- [THE TASK]: Using the listing that follows, return every line with the word "Best".

Content starts

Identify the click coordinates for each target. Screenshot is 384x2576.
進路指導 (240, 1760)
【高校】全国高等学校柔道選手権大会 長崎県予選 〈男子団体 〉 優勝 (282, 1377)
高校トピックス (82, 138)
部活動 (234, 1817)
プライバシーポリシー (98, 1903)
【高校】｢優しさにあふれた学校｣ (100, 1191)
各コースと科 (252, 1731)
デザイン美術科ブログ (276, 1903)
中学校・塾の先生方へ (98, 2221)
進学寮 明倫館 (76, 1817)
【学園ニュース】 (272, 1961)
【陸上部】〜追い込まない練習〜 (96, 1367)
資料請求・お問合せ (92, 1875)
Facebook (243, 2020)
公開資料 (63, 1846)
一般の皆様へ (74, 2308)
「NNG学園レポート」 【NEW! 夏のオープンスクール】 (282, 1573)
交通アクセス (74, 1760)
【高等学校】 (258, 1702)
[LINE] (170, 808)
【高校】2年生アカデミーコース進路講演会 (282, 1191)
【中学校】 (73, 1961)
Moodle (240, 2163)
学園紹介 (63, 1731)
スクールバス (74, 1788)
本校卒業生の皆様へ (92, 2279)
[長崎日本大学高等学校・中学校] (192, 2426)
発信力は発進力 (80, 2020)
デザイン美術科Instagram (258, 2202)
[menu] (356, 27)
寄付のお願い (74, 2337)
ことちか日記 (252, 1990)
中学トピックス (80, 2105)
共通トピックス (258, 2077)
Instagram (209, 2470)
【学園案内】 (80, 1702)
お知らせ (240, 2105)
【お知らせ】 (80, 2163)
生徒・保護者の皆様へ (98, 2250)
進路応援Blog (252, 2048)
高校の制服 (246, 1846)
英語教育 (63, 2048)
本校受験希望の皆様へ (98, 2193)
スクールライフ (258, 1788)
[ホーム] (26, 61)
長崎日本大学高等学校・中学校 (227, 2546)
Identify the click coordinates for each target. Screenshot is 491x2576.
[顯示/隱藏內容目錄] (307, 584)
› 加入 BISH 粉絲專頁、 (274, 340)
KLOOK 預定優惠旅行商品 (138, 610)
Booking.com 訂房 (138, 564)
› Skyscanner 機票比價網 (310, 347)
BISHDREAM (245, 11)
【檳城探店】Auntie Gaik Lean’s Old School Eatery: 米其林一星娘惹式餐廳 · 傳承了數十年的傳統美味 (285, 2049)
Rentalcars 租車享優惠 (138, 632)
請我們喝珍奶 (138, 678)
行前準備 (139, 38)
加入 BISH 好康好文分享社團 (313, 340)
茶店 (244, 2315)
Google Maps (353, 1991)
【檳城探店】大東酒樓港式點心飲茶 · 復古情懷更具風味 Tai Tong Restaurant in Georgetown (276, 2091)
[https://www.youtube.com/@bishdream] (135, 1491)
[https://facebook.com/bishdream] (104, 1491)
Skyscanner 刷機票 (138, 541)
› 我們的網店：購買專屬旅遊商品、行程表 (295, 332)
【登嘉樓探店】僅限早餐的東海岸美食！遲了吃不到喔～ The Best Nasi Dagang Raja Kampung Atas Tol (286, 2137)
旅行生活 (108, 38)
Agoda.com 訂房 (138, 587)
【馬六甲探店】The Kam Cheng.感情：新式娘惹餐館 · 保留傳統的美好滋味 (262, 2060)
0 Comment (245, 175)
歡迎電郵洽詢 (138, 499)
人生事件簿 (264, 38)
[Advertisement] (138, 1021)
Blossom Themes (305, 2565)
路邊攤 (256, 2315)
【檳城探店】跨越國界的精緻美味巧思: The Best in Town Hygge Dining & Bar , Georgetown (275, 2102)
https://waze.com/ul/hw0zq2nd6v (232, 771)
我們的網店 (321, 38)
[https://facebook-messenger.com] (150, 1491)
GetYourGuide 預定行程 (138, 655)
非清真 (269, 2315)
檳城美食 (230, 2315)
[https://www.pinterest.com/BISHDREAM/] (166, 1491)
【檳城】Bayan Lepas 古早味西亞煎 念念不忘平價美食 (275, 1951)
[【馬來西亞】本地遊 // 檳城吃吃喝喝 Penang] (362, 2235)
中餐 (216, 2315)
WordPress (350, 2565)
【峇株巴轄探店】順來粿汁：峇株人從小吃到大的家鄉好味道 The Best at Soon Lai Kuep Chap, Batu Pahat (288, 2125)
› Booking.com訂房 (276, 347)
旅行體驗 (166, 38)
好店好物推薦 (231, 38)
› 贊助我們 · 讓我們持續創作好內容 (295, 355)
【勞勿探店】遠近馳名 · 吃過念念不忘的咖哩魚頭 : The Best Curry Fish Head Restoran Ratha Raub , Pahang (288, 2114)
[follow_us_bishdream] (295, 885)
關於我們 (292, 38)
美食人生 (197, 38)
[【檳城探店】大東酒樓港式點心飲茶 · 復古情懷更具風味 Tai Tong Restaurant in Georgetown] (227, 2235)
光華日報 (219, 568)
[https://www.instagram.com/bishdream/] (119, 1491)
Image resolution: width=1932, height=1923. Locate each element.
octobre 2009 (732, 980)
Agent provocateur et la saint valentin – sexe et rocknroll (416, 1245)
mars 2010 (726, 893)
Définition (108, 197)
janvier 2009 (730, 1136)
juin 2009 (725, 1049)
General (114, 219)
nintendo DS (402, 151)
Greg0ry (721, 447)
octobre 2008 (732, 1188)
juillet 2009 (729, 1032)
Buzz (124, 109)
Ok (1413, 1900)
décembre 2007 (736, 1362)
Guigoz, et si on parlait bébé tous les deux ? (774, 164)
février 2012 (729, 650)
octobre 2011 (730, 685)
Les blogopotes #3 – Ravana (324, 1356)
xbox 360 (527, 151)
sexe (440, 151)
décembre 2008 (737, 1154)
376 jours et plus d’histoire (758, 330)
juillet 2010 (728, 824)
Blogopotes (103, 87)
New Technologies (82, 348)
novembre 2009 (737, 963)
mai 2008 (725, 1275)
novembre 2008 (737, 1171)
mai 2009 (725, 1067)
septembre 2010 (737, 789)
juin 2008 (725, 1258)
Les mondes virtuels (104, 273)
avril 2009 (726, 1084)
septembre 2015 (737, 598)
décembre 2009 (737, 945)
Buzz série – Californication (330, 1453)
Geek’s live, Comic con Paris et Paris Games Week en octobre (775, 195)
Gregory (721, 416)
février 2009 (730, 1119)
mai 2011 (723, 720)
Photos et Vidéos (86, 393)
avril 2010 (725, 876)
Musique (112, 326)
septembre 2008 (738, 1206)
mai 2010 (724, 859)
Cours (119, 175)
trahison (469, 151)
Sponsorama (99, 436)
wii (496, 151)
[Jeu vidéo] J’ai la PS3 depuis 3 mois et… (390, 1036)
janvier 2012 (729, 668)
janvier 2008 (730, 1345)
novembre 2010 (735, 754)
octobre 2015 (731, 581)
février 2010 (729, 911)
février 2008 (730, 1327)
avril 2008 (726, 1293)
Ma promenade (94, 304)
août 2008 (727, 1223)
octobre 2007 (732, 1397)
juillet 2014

Content ends

- [REPLY TO THE EXERCISE]:
【登嘉樓探店】僅限早餐的東海岸美食！遲了吃不到喔～ The Best Nasi Dagang Raja Kampung Atas Tol (286, 2137)
【檳城探店】跨越國界的精緻美味巧思: The Best in Town Hygge Dining & Bar , Georgetown (275, 2102)
【峇株巴轄探店】順來粿汁：峇株人從小吃到大的家鄉好味道 The Best at Soon Lai Kuep Chap, Batu Pahat (288, 2125)
【勞勿探店】遠近馳名 · 吃過念念不忘的咖哩魚頭 : The Best Curry Fish Head Restoran Ratha Raub , Pahang (288, 2114)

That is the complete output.